Phosphorylation and dephosphorylation of frog rod outer segment membranes as part of the visual process.

The light-activated phosphorylation of rod outer segment membranes may be an intermediary process controlling photoreceptor responses. We have measured phosphorylation of the opsin moiety of rhodopsin in isolated frog retinas and in rod outer segment suspensions and have demonstrated a phosphorylation-dephosphorylation sequence in the suspensions. The results indicate that these reactions take place in vivo and may be physiologically relevant.
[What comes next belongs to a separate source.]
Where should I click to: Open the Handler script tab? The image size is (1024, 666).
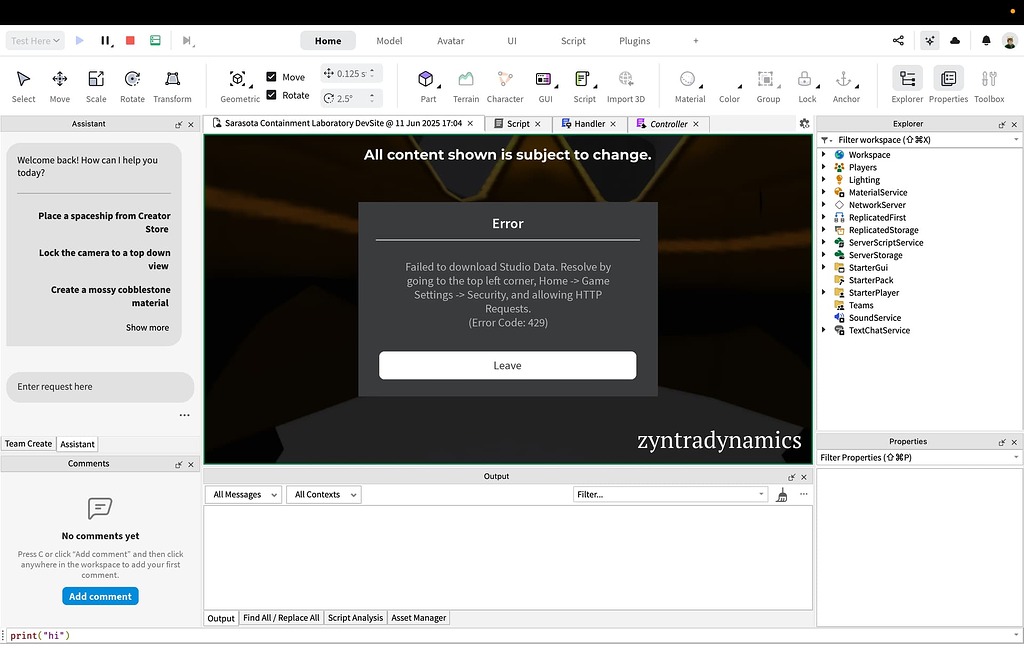pos(588,123)
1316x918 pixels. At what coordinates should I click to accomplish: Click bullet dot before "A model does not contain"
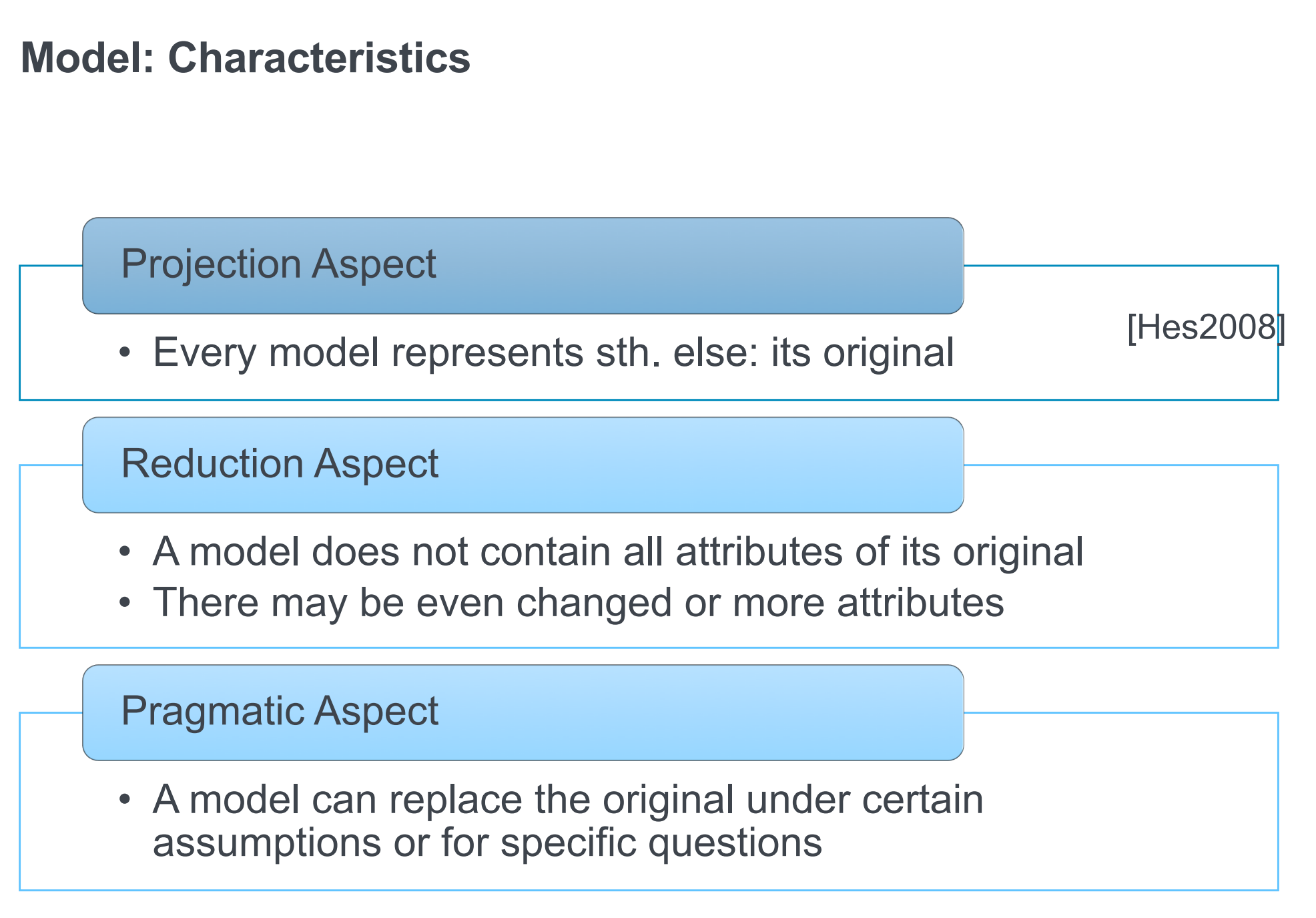point(125,551)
Extraction of a protein kinase activity from rod outer segment membranes renders the membranes incapable of phosphorylation, but the light-activated reaction can be reconstituted by mixing the soluble extract and the "depleted" membranes. Illumination of the extract is without effect. Thus the light activation mechanism resides in the membranes. Regeneration of rhodopsin from opsin and 11-cis retinal does not influence the phosphorylation. Once activated, the reaction may use either rhodopsin or opsin as the substrate. Furthermore, 11-cis retinal regenerates rhodopsin from phosphorylated opsin without releasing bound phosphate. The isolated rod outer segment which contains regenerated rhodopsin thus differs from one that is dark adapted in that phosphate can remain bound and the phosphorylation reaction remains activated. Dark adaptation in vivo must include at least two membrane associated reactions beyond regeneration of rhodopsin's spectral properties: dephosphorylation, and the inactivation of the phosphorylation process.